In MS BJ 1619 from the year 1407, containing a large number of sermons with Polish glosses (which also contains the oldest version of the Bogurodzica [mother of God, Polish hymn]), in the sermon regarding Nupcie fact sunt  there is a [description of] superstitions related to marriage (such as entering the house with the right foot first) [20].
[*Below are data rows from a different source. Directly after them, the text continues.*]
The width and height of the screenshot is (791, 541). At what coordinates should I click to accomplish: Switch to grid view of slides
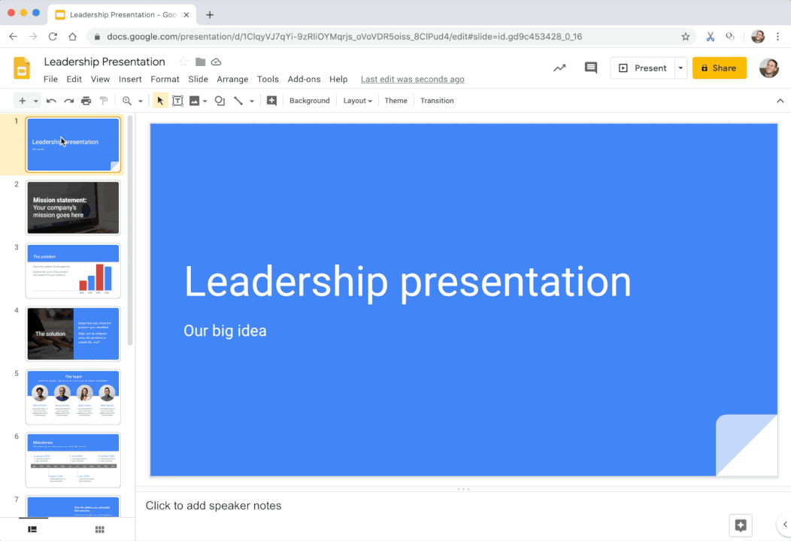pyautogui.click(x=98, y=529)
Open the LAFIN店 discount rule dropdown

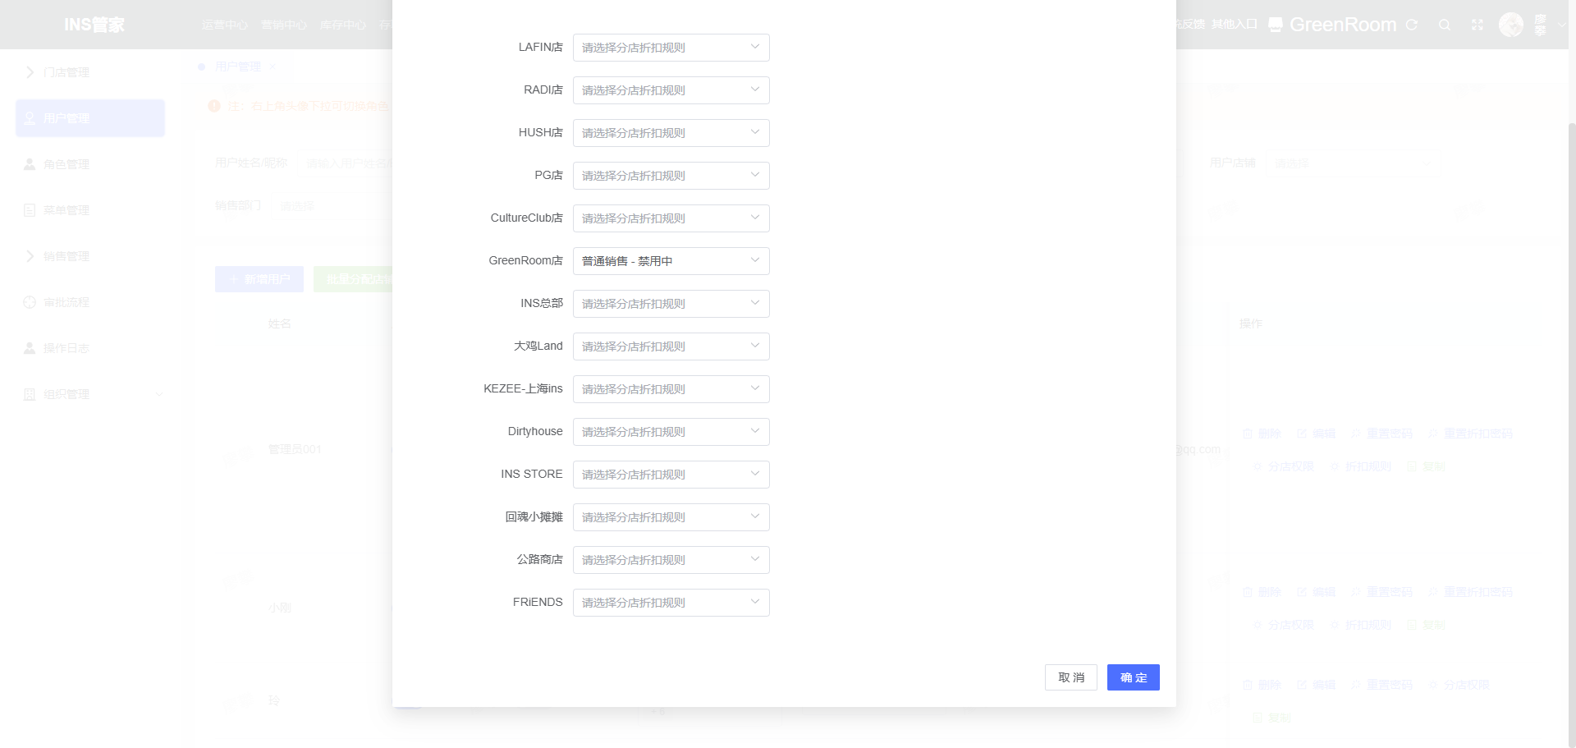coord(671,48)
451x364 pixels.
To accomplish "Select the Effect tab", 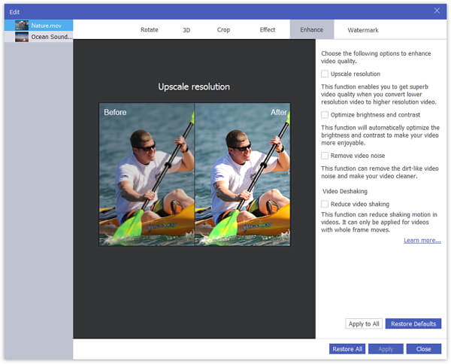I will [x=268, y=30].
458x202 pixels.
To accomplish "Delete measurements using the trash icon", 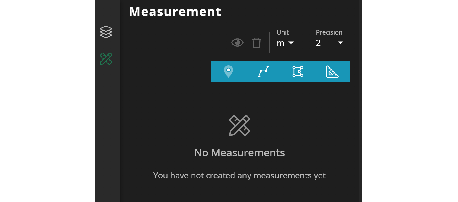I will coord(256,43).
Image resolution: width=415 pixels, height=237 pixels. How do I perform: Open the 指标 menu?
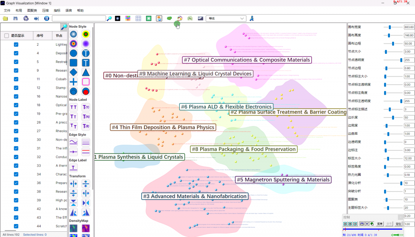coord(57,11)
The archdeacon of Gniezno, Peter Wolfram (died 1428), owned a manuscript which contained a sermon to the clergy entitled Ierusalem, Ierusalem, que occidis prophets (Matthew 23.37) of unknown authorship, in which he upbraided those [amongst the clergy?] who continued using superstitious practices [21].  The Sermo de S. Mathia regarding Surgens Petrus (Book of Acts of the Apostles 15.7) in MS BJ 2513 from the first quarter of the 15th century discusses auguries/ fortune telling (the manuscript also preserves the sermon of Marcin of Holeszow) [22].

Also Jacob of Piotrków, a preacher from Płock (d. 1447), talked on Palm Sunday about superstitions connected with the Holy Week; we know this because on the backside of a letter he personally wrote down directives in this matter, that is, an injunction against swallowing [willow blooming] catkins, against the preparation of crosses, against the placing of bread underneath the cross, against the strewing of ash, and against abuses [of what kind ?] with the [holy?] fire and holy water on Holy Saturday [23].

From a recommendation written by Kasper Rockenberg, the later decretist [Decretum Gratiani], at the occasion of the awarding of the bachelor of arts degrees at Cracow University, we learn of another superstitious practice. We find out that Kasper suffered from a fever but was able to get rid of it when, on the advice of one of the university masters, he transferred the said fever pursuant to a notarized deed – and without a right of repurchase – to the Jew Zacharias [24].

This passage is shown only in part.